## Dataset content
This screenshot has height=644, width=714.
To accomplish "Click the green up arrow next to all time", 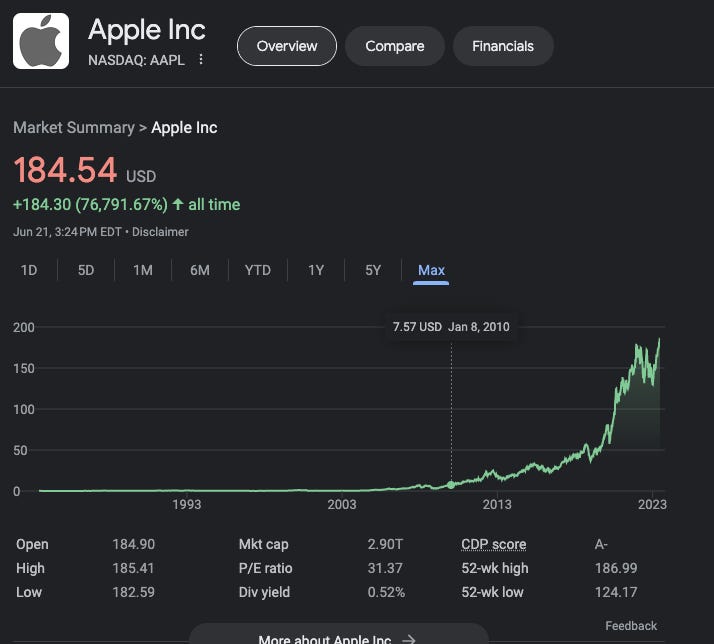I will pos(178,204).
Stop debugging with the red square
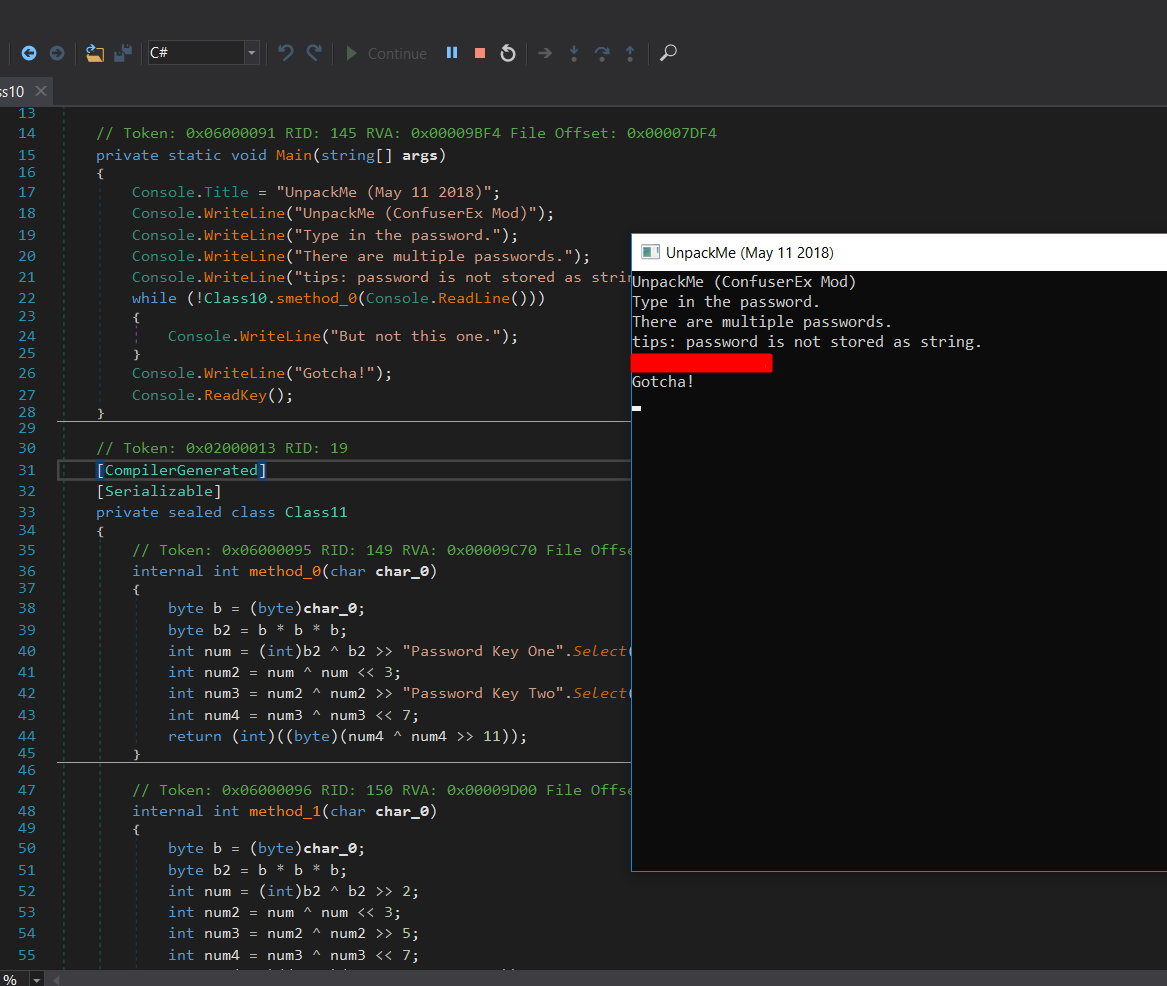Image resolution: width=1167 pixels, height=986 pixels. tap(480, 53)
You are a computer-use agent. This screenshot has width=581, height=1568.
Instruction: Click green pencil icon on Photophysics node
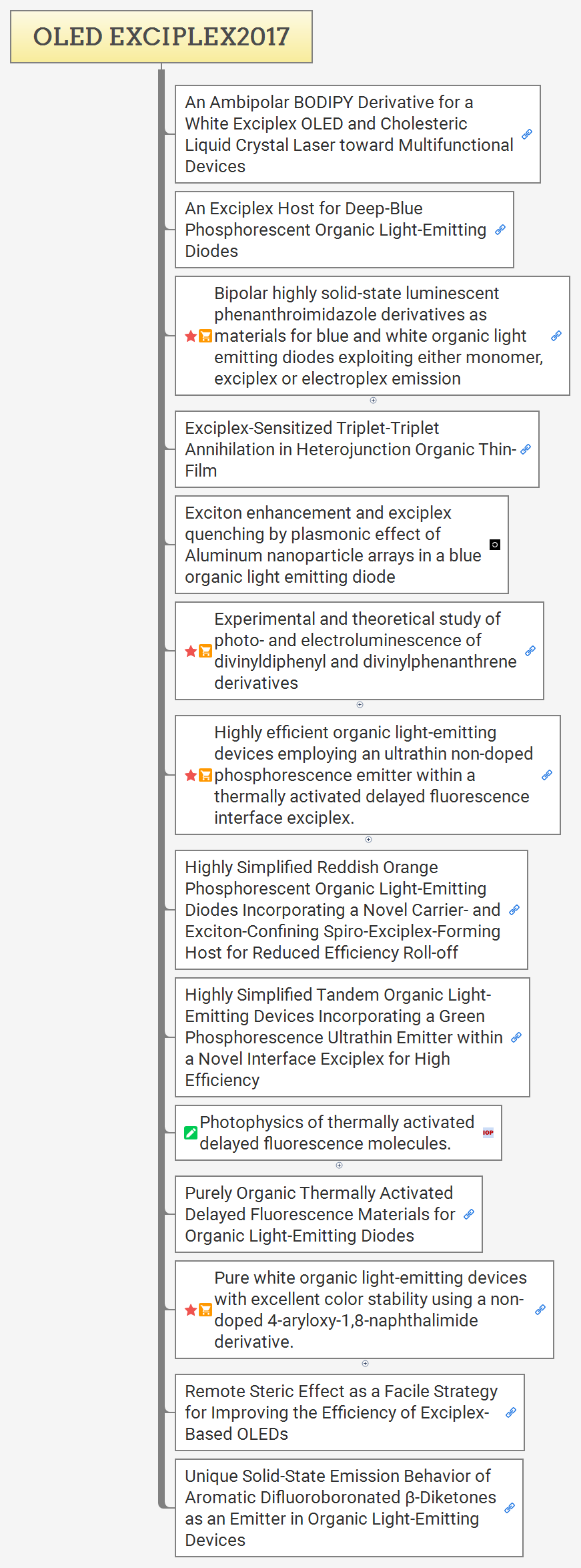(x=191, y=1133)
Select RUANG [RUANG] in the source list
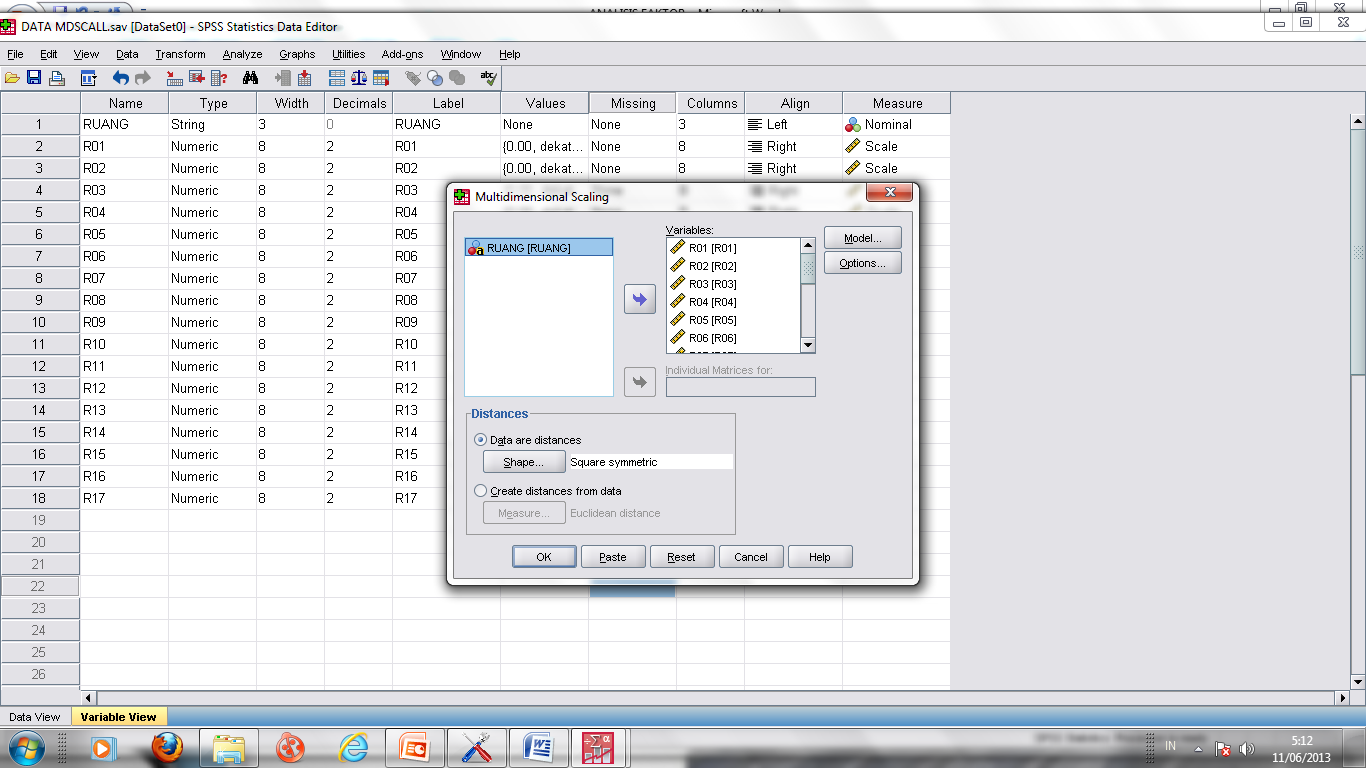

## Activity
I would like the lines from the one with "Stop debugging with the red square" through the last line of the data above retyped exactly, with pictures left out, please.

## Solved problem
Stop debugging with the red square
Image resolution: width=1167 pixels, height=986 pixels. tap(480, 53)
You are a computer-use agent. This screenshot has width=581, height=1568.
Instruction: Click green pencil icon on Photophysics node
(x=191, y=1133)
Select RUANG [RUANG] in the source list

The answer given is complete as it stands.